Influential Appellate Advocates
The Missouri Supreme Court took 588 days to issue an opinion in Eve Sherrer’s product liability suit against two pelvic-mesh manufacturers in 2020.
According to Missouri Lawyers Media’s database of Supreme Court decisions, the wait for an opinion was the fourth-longest since at least 2001.
The attorneys who represented the manufacturers, C.R. Bard and Boston Scientific Corporation, said that wait demonstrated both the complexity of the case before the court and the court’s wrestling with the subject matter.
“It’s clear that they struggled over the issue of whether certain evidentiary rulings prejudiced the plaintiff’s rights. Those are difficult determinations,” said William Ray Price Jr. of Armstrong Teasdale in St. Louis, who represented Bard.

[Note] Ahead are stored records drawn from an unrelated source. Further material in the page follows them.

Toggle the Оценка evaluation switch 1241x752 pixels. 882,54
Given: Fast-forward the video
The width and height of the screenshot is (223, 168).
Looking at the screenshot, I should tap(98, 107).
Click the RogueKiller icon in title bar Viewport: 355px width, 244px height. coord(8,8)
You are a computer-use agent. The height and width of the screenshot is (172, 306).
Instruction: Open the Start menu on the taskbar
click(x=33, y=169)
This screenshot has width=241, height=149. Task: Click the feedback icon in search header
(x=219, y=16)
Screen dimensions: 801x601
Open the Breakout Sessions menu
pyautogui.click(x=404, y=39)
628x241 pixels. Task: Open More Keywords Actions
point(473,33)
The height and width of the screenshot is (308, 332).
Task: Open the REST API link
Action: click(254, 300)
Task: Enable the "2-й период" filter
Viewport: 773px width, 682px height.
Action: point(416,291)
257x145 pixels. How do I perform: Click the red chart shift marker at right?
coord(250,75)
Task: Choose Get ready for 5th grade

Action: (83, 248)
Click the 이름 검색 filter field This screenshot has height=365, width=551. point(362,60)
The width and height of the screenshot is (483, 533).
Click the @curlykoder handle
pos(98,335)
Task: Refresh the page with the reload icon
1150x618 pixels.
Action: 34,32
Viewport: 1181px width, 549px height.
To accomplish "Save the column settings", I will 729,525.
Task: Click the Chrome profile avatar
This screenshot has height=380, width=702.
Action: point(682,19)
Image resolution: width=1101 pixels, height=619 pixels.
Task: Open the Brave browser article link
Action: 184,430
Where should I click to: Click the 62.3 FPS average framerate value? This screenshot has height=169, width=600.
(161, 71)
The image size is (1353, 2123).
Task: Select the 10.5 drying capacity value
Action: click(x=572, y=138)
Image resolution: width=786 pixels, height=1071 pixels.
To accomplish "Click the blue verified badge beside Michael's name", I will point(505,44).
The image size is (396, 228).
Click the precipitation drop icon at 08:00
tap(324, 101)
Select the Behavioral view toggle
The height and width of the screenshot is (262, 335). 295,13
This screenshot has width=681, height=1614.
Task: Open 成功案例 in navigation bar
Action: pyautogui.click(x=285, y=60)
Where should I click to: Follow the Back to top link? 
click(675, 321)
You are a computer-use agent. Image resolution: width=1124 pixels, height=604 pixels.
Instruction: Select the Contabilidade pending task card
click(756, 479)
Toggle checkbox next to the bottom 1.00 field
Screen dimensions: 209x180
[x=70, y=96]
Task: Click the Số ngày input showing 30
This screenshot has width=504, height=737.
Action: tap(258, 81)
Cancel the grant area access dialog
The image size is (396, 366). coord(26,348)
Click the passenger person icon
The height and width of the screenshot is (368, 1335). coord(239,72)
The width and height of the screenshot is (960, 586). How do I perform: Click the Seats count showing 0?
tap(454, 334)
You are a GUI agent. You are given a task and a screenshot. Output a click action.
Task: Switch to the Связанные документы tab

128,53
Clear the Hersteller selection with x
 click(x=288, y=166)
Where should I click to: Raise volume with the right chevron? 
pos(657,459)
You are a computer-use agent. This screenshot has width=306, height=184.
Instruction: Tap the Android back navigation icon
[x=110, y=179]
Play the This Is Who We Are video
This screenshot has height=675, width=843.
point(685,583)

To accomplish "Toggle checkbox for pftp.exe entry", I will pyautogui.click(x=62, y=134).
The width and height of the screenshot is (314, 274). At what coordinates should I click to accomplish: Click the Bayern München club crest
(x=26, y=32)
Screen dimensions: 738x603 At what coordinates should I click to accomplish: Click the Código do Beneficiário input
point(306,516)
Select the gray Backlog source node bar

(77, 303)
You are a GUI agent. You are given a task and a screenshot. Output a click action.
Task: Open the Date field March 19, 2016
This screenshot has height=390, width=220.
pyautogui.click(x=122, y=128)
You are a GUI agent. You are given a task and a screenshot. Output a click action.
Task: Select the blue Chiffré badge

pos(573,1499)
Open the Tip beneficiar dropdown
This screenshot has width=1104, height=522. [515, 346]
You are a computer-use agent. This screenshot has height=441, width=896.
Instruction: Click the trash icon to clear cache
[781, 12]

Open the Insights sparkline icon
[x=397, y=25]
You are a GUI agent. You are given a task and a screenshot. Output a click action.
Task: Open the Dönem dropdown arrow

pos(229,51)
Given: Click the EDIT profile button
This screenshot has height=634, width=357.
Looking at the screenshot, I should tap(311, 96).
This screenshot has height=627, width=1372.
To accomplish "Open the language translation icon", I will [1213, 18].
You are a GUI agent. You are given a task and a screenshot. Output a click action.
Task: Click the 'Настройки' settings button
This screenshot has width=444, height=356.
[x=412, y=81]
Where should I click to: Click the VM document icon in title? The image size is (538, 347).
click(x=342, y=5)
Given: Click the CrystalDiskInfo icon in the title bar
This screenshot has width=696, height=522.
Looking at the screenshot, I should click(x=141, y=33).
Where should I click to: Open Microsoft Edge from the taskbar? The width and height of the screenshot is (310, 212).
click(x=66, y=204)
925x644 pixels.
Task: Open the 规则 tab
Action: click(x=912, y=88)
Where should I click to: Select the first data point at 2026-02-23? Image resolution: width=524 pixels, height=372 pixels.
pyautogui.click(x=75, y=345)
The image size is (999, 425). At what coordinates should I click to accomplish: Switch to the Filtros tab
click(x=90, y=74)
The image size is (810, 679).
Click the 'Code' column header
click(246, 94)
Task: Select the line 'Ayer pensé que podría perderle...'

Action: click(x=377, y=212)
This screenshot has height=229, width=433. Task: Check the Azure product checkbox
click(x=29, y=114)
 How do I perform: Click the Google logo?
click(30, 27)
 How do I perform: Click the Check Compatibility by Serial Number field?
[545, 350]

Sherrer’s case began in 2010, when she was diagnosed with pelvic-organ prolapse and stress urinary incontinence. As part of her treatment for the conditions, a doctor first implanted her with a Boston Scientific product, the Solyx, but then had it removed after her symptoms worsened.
A doctor implanted a second product, Bard’s Align, in 2011. Sherrer alleged the second surgery left her with chronic pelvic pain.
She initially sued the Truman Medical Center and its physician group in 2012 for medical malpractice for implanting the Solyx. She amended the petition a year later to include product liability claims against Bard and Boston Scientific.
At trial, she asked a Jackson County jury to consider $28 million in damages against the manufacturers. The jury returned defense verdicts, which Sherrer appealed.
The Missouri Court of Appeals Western District ordered a new trial for Sherrer against Bard, finding that the trial judge’s decision to exclude discussion of Bard’s prior criminal convictions was in error. Sherrer had argued it was necessary to impeach the credibility of the corporation’s testimony at trial. The court separately affirmed the verdict for Boston Scientific.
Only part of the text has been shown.